Lastly I would like to mention  Dimdal’s work on optimizing A* in “Real World Terrain” situations. I wrote a paper about it which is available here. I use a modified version of Dimdal’s modification of Nilsson’s A* for my own pathfinding routines in TIGER. The result is an extremely fast least weighted path algorithm that takes a fraction of the time to calculate as Dijkstra’s algorithm or A*.

And now you know the difference between academia and the real world and why your character in an RPG gets stuck behind a bunch of rocks acting like a doofus.

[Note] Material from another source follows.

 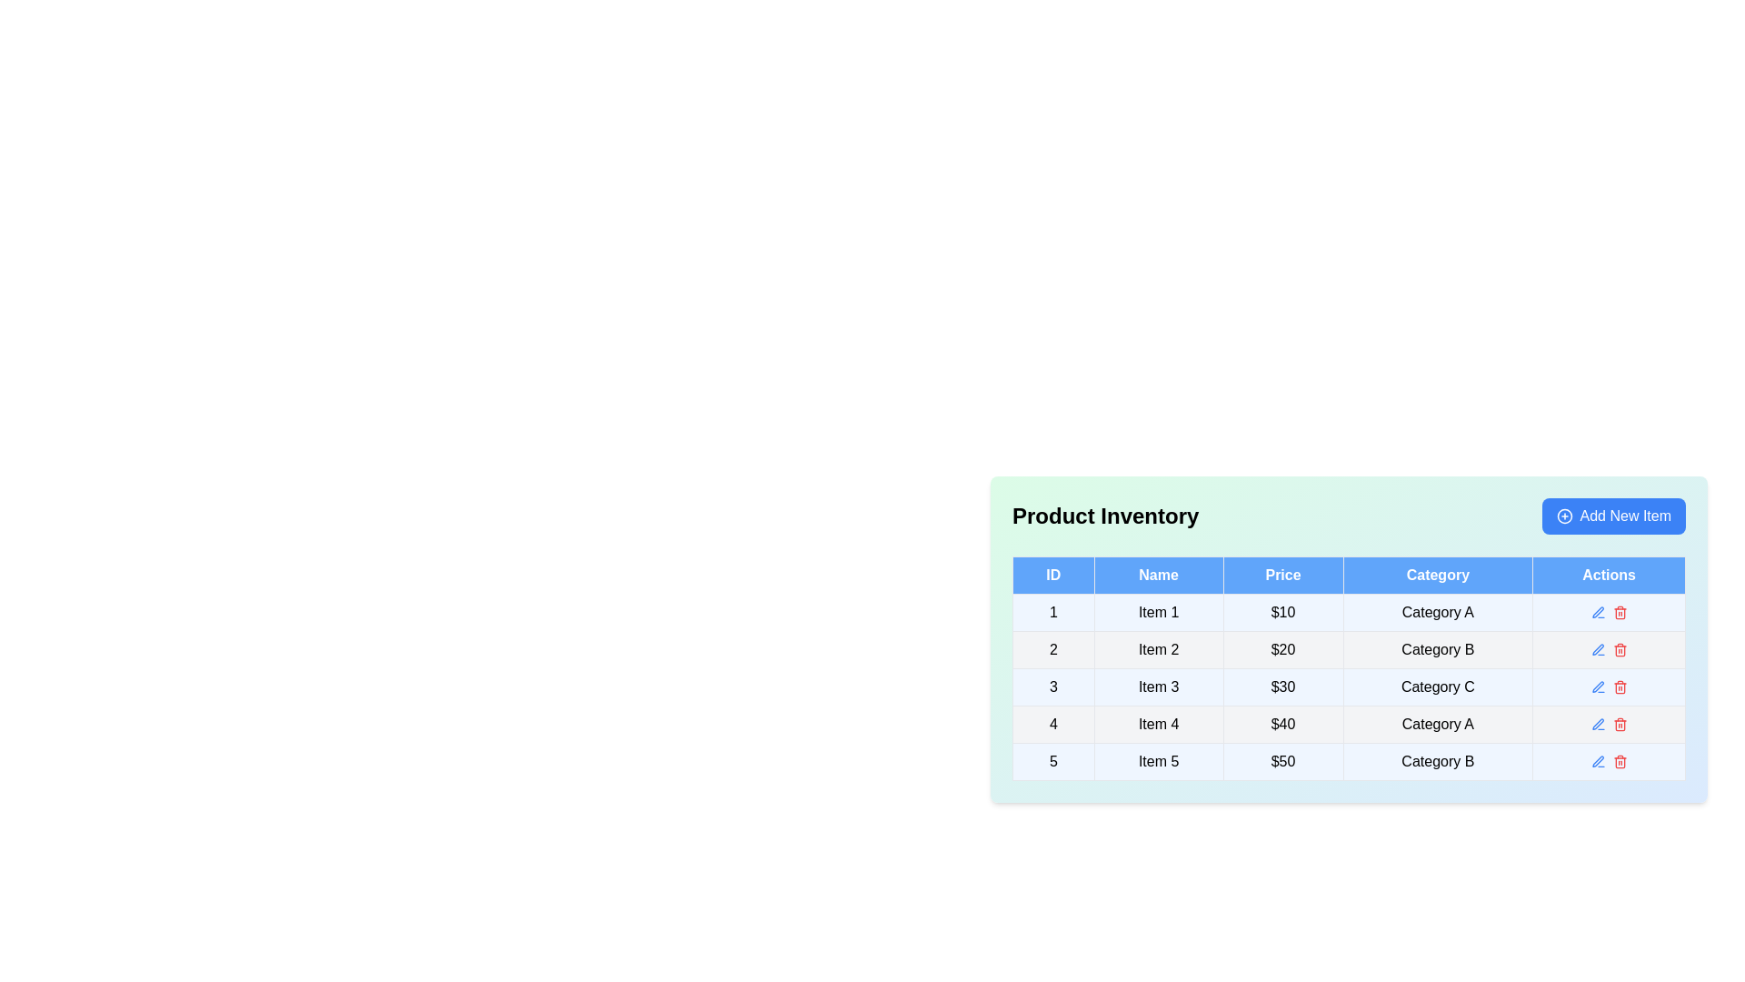 I want to click on the pen icon button located in the 'Actions' column of the product information table, so click(x=1597, y=612).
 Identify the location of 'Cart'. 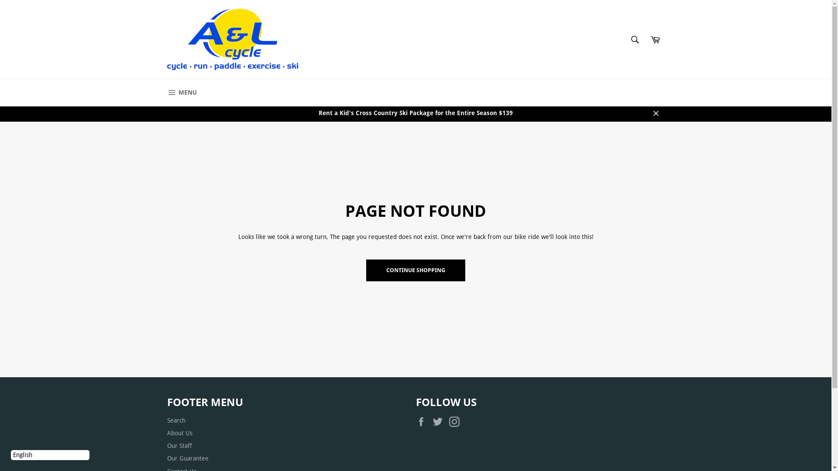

Where’s the Artificial Intelligence we were promised?

Thursday, July 15th, 2010

Way back at the end of the last century we were all led to believe that wonderful ass-kicking AI would be standard issue in every computer game, office application and multibillion dollar DoD wargame. When we were writing these games in the 1980s and ’90s we were still dealing with limitations on available RAM and storage space (games shipped and ran on 3.5″ disks; early hard drives were awfully small). Still, what we did back in the ‘old days’ of computer games was, frankly, at least as good as what is shipping today.

I’ve written a lot of computer games and I’ve played even more. I would be very hard pressed to name a current game that has ‘pretty good’ AI. Based on the reviews I’ve read of most computer games, I’m not alone. AI, even just ‘acceptable’ AI, continues to be the biggest problem facing commercial computer games today.

On the ‘professional’ side large, expensive wargames (and here I can’t get into many details if I ever want to work in the industry again) had no AI whatsoever until fairly recently. For now, I’ll just say the results aren’t commensurate with the truck-loads of money that are being dumped on the problem.

My old friend, Mike Morton, urged me to start writing a blog about AI and this is the result. If there are any complaints about the blog, please write to me and I will send you Mike’s email address. He works for Google and probably has plenty of time to answer email.